*What is needed:* Reproduce the listing word for word, starting at its first line and ending at the line that contains "point(1555,822)", including both.

*Given records:*
* * *
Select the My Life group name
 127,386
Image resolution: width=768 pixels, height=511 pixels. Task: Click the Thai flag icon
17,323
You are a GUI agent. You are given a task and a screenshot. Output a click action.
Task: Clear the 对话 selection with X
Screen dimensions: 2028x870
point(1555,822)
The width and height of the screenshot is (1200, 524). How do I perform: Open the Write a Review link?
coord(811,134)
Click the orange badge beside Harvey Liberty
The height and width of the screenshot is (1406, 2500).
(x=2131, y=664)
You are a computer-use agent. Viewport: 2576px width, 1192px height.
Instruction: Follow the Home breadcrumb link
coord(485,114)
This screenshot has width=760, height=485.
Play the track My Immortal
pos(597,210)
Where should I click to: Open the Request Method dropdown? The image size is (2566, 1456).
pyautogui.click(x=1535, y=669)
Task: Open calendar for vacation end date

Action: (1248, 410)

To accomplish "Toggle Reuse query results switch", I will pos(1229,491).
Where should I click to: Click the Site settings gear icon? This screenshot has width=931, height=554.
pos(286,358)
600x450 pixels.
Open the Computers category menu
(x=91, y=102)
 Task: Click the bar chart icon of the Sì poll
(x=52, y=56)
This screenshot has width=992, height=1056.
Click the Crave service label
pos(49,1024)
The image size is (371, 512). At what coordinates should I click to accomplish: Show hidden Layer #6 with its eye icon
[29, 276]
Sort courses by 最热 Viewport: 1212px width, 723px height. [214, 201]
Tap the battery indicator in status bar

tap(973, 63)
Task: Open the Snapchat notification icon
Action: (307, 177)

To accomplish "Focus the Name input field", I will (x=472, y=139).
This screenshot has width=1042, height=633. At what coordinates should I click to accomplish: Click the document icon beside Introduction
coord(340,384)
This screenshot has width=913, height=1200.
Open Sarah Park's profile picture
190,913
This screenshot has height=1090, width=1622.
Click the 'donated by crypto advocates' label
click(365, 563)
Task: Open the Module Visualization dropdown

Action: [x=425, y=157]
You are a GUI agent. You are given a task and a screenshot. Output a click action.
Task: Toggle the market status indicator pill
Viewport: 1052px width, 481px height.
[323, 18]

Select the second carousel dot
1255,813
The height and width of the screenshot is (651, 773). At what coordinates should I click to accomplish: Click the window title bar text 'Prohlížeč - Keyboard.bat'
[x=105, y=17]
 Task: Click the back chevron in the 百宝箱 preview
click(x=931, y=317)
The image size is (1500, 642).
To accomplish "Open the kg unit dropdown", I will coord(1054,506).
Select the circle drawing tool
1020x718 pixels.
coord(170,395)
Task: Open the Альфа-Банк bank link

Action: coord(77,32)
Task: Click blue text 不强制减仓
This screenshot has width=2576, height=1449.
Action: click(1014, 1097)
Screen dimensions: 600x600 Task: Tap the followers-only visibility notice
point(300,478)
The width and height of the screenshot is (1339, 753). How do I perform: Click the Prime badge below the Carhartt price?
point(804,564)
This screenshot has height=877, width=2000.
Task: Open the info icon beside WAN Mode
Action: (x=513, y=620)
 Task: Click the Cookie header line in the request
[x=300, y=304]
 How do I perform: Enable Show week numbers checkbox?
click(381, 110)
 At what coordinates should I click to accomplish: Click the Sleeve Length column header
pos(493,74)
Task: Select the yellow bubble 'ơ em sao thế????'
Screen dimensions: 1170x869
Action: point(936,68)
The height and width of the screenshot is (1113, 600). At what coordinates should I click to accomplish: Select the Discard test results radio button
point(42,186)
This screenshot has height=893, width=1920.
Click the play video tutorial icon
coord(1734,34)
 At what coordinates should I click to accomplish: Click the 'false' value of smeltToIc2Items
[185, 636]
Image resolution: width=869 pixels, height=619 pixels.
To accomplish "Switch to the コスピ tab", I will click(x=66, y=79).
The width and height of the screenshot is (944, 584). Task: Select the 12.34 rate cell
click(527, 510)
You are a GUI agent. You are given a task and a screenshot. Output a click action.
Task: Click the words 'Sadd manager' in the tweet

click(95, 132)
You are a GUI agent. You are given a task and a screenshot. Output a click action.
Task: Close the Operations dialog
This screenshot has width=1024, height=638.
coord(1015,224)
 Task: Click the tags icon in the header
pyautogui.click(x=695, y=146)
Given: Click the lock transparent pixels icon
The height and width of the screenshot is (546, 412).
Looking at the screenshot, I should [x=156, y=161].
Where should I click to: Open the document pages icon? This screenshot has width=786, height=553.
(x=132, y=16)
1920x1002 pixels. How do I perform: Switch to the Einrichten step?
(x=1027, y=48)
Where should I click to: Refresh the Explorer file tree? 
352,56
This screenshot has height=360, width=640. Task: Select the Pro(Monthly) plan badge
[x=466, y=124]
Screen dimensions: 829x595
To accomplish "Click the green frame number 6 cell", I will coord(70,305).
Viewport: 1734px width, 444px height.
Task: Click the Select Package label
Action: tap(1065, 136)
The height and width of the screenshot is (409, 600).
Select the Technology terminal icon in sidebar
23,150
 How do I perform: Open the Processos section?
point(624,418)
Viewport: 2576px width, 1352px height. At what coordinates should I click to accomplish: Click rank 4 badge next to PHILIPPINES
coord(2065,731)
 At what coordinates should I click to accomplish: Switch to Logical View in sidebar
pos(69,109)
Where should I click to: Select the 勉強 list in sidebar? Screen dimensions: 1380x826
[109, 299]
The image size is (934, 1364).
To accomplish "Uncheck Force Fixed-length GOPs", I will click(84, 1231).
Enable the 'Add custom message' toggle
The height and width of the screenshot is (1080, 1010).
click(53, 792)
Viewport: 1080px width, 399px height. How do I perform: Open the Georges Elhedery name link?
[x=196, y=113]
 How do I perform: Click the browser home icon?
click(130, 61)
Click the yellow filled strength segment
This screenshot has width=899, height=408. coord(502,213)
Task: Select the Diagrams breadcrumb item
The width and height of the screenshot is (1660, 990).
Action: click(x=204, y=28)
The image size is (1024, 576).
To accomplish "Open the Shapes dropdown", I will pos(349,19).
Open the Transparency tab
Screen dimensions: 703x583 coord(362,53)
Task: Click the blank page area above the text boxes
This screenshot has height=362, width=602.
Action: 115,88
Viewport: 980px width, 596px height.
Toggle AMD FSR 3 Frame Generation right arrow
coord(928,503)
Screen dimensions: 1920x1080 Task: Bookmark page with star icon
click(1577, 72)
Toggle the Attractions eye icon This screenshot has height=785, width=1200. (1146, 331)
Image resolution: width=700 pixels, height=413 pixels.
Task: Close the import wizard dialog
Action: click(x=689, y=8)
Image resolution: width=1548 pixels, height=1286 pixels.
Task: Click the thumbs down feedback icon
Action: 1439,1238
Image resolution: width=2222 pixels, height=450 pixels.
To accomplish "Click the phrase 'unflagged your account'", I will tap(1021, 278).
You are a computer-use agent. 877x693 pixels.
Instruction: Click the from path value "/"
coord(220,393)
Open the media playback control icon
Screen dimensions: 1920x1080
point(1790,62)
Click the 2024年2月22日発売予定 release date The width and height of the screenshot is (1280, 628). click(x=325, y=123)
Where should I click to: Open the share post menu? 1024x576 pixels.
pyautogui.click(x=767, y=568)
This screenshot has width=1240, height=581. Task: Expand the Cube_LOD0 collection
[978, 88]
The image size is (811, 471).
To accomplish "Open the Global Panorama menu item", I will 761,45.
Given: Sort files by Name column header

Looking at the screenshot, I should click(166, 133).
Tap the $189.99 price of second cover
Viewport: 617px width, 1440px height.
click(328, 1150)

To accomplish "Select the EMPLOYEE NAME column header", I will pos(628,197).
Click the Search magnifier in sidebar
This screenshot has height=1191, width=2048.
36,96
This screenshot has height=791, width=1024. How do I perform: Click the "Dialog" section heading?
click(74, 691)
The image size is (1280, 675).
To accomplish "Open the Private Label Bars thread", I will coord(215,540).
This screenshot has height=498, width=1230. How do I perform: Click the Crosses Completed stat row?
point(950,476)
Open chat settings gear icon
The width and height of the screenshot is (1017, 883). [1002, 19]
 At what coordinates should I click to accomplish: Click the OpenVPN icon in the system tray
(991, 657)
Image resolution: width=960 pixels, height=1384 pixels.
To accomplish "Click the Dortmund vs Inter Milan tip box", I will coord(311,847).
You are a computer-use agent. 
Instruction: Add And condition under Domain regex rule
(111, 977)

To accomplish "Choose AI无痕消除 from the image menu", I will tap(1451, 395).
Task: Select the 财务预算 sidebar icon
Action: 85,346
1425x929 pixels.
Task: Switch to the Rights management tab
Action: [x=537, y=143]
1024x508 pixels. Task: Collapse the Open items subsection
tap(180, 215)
* * *
*Response to this task:*
Select the My Life group name
 127,386
Image resolution: width=768 pixels, height=511 pixels. Task: Click the Thai flag icon
17,323
You are a GUI agent. You are given a task and a screenshot. Output a click action.
Task: Clear the 对话 selection with X
Screen dimensions: 2028x870
point(1555,822)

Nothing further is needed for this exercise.